Un contesto di crescente consapevolezza della popolazione sui temi ambientali ed etici al quale sembra allinearsi l’Europa che continua a bocciare i tentativi di alcuni Stati di vietare la carne coltivata. “Ingiustificato” secondo la Commissione Europea il disegno di legge che in Ungheria vieterebbe la produzione e l’immissione sul mercato di carne allevata in laboratorio. È stato invece il Consiglio di Stato francese a fermare il decreto che vietava le etichette di prodotti vegetali che richiamano la denominazione di prodotti a base di carne.

Sempre la Commissione Ue a inizio anno ha archiviato, per vizi procedurali, il disegno di legge italiano che prevedeva sia il divieto di produzione e vendita di carne coltivata sia l’utilizzo di denominazioni che richiamassero alla carne nelle etichette dei prodotti plant based (meat sounding).

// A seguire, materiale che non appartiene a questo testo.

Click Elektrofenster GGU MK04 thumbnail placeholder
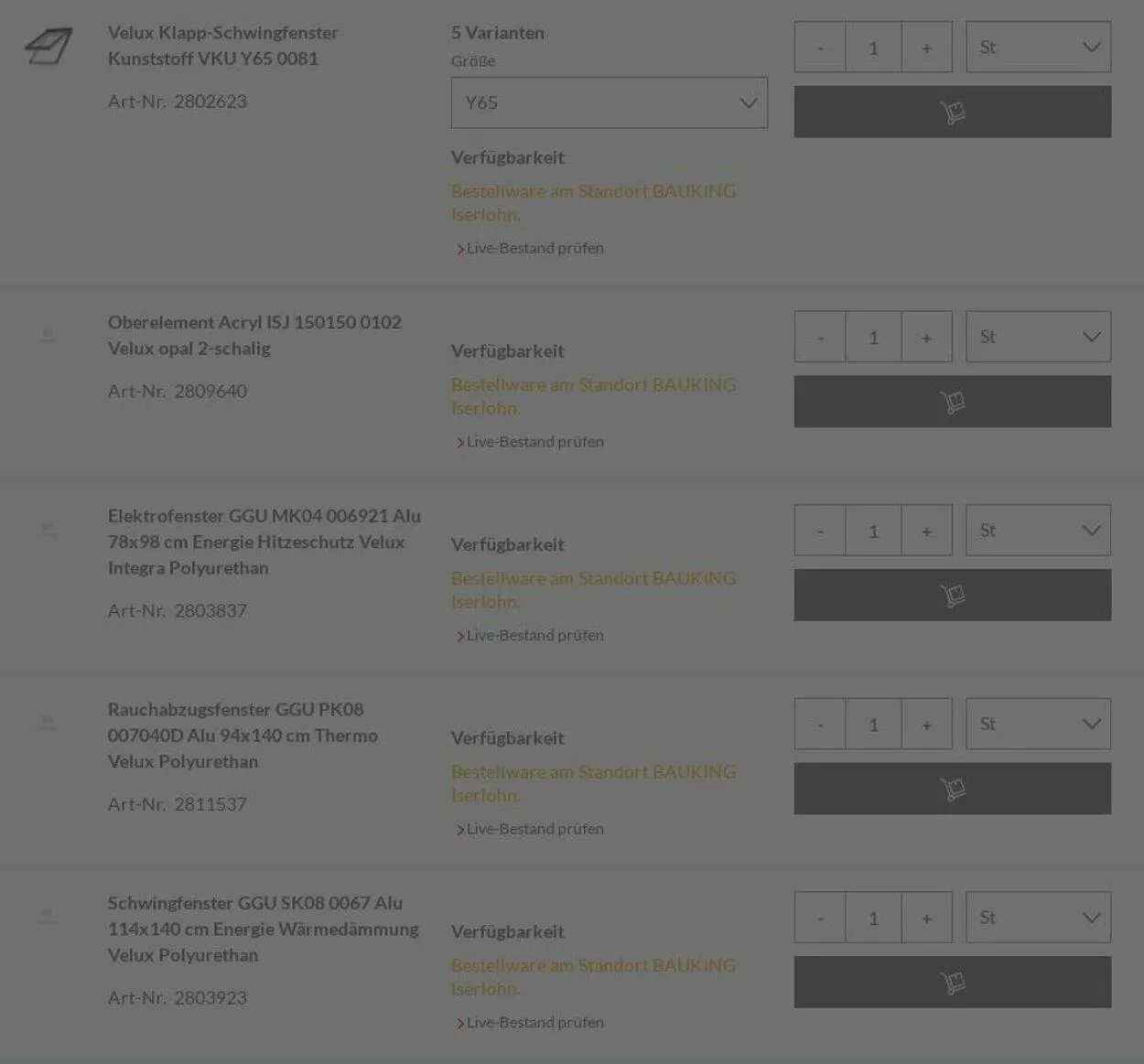This screenshot has height=1064, width=1144. [x=49, y=529]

Un congelamento del decreto che però sta tenendo nel limbo le aziende italiane di prodotti a base vegetale che stanno aspettando da quasi un anno di uscire da questa impasse.

“Siamo convinti – dice Massimo Santinelli, fondatore di Biolab, una delle maggiori aziende italiane nei prodotti plant based – che produrre carne e pesce a base vegetale, e incoraggiare i cittadini a consumare questi prodotti può rappresentare una vera inversione di tendenza rispetto al cambiamento climatico, alla perdita di biodiversità dei suoli e alla desertificazione dei nostri mari. I governi, invece di scoraggiare il consumo di proteine vegetali, dovrebbero incoraggiare la produzione e contribuire a informare i consumatori spingendoli sempre più verso scelte in linea con le esigenze di una reale transizione ecologica non più rimandabile”.

 

D’altro canto gli orientamenti dei consumatori non lasciano spazio a dubbi. Solo in Italia, parliamo di un mercato che nel 2023 ha raggiunto, come valore delle vendite, i 641 milioni di euro, e che è in crescita da anni: secondo i dati del Good Food Insitute totalizza un aumento del 16,1% rispetto al 2021 e dell’8% rispetto al 2022. Cifre che fanno guadagnare al nostro paese il titolo di terzo mercato più grande d’Europa.  I consumatori italiani sembrano infatti sempre più convinti della necessità di diminuire il consumo di carne e di prodotti animali e le aziende produttrici assecondano una tendenza virtuosa e inarrestabile.

Del resto, come scrive il Good Food Insitute, il passaggio alla carne vegetale e coltivata potrebbe ridurre le emissioni climatiche di circa il 92% rispetto all’allevamento convenzionale. Inoltre, la produzione carne di origine vegetale può utilizzare fino al 99% di suolo in meno rispetto a quella convenzionale. Che significa liberare spazio per ripristinare gli habitat e fare spazio a metodi di allevamento più rispettosi della natura.